Example 1: Change in Eligible Basis
To help evaluate the owner’s compliance with the eligible basis certification, the state agency requires owners to provide information on any modification to the building that may result in changes to eligible basis. The owner failed to provide the information.
The state agency should report the owner’s failure to provide a complete annual certification. The owner has not certified to the state agency’s satisfaction that there has been non change in the eligible basis under IRC §42(d) of any building in the project as required under Treas. Reg. 1.42-5(c)(1)(vii).
Out of Compliance
If the owner fails to certify as required under Treas. Reg. §1.42-5(c)(1), submits inaccurate or incomplete certifications, or the certifications and documentation discloses noncompliance with the requirements under IRC §42, the state agency must report the owner using Form 8823. Similarly, an owner must be reported if the state agency does not receive or is not permitted to inspect the tenant income certifications, supporting documentation, and rent records described in Treas. Reg. §1.42-5(c)(2)(ii), or if the state agency learns that the project is not in compliance with the provisions of IRC §42.

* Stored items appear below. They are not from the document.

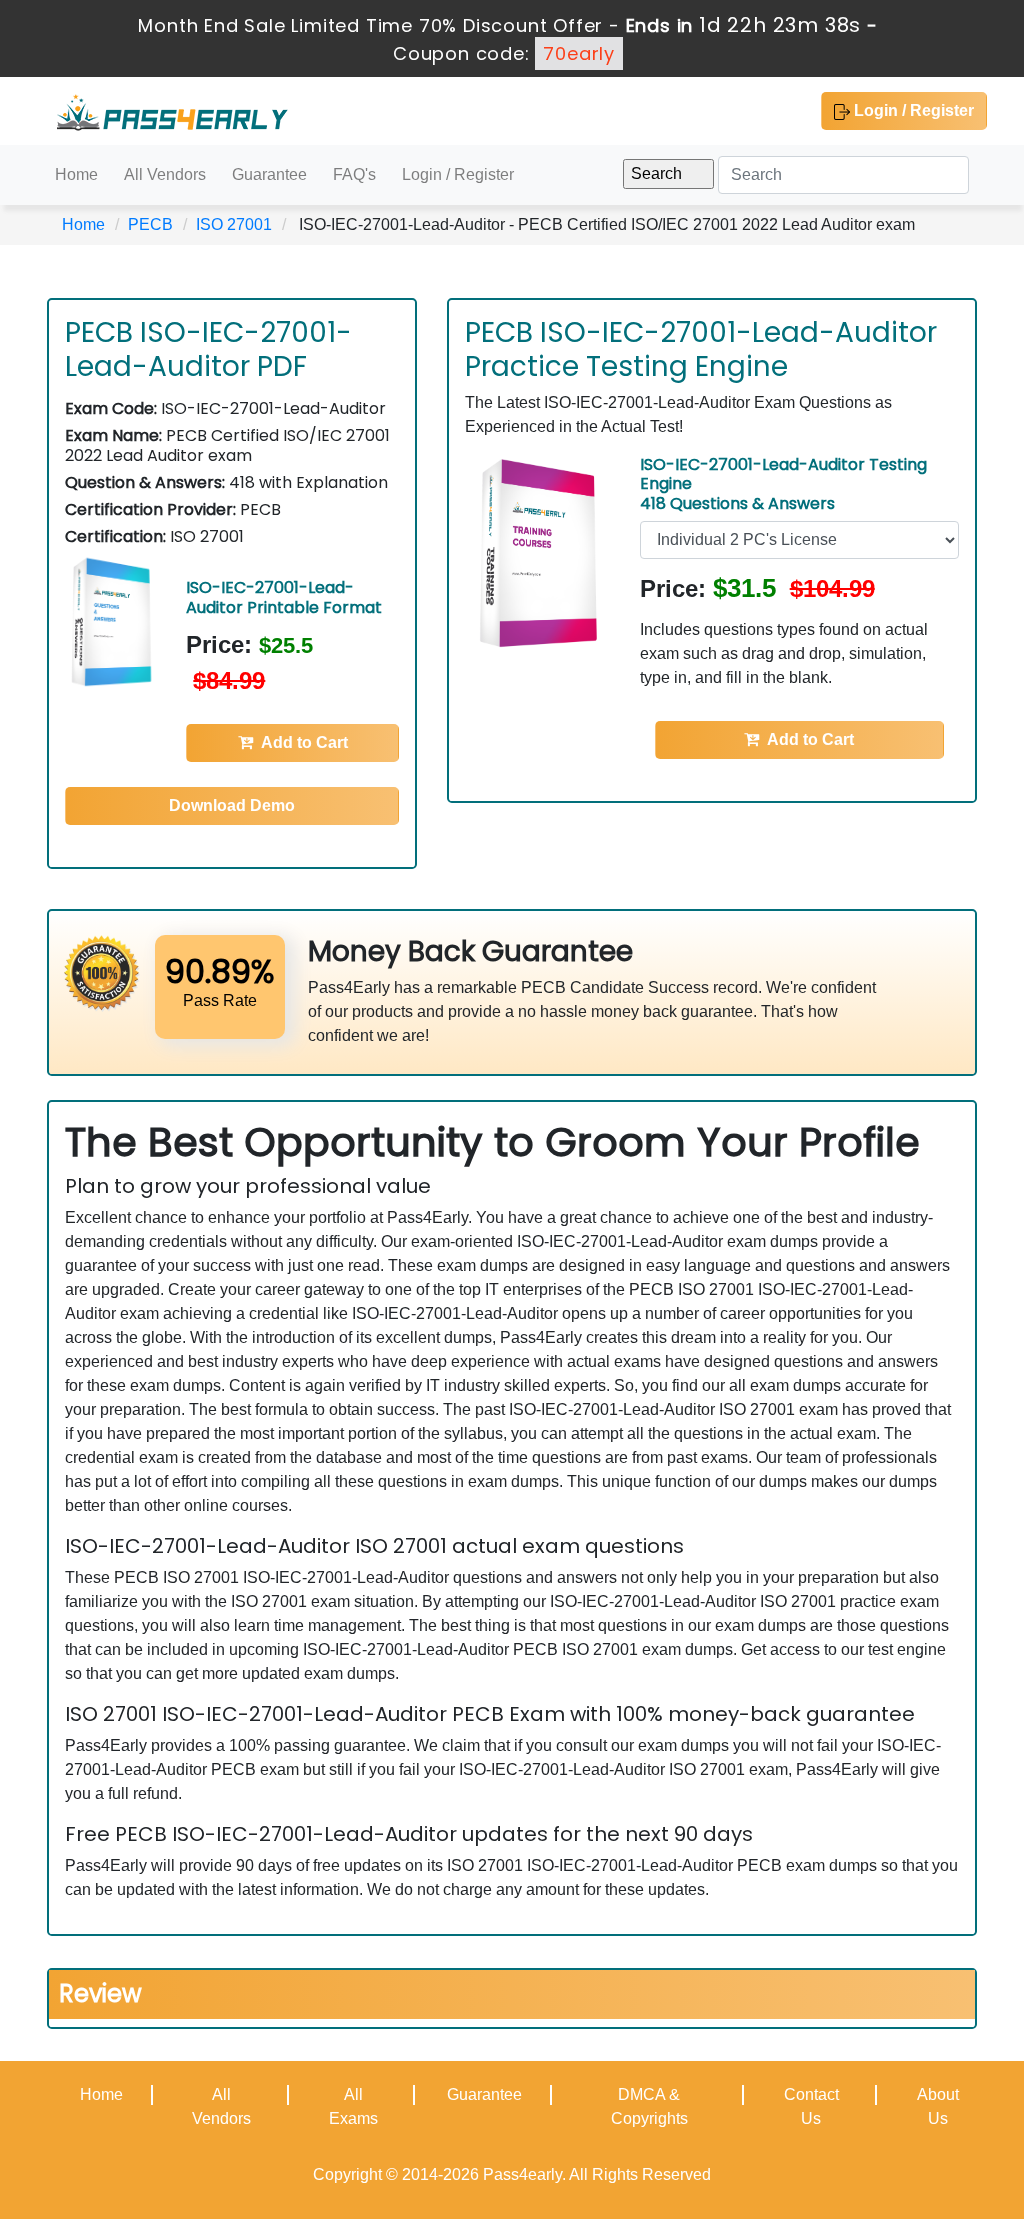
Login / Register (912, 110)
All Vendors (165, 174)
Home (76, 174)
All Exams (353, 2106)
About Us (938, 2106)
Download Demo (232, 805)
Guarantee (269, 174)
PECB (150, 224)
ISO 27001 (234, 224)
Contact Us (811, 2106)
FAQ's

To the extent that inadequate documentation from the owner prevents a state agency from determining whether a project is in compliance with IRC §42, the state agency can treat the project as out of compliance.
Out of Compliance Date
If an owner fails to complete or submit any of the certification items listed above, the date each building ceased to comply would be the first day of the reporting year for which such information was due. For example, if an owner does not submit the annual certification package for the 2006 calendar year, the first day of the reporting year date of noncompliance is January 1, 2006.
Back In Compliance
The owner is considered back in compliance when a perfected annual certification (and any other required documentation) is received by the state agency. Corrections may include submission of the required documentation or answering all the questions.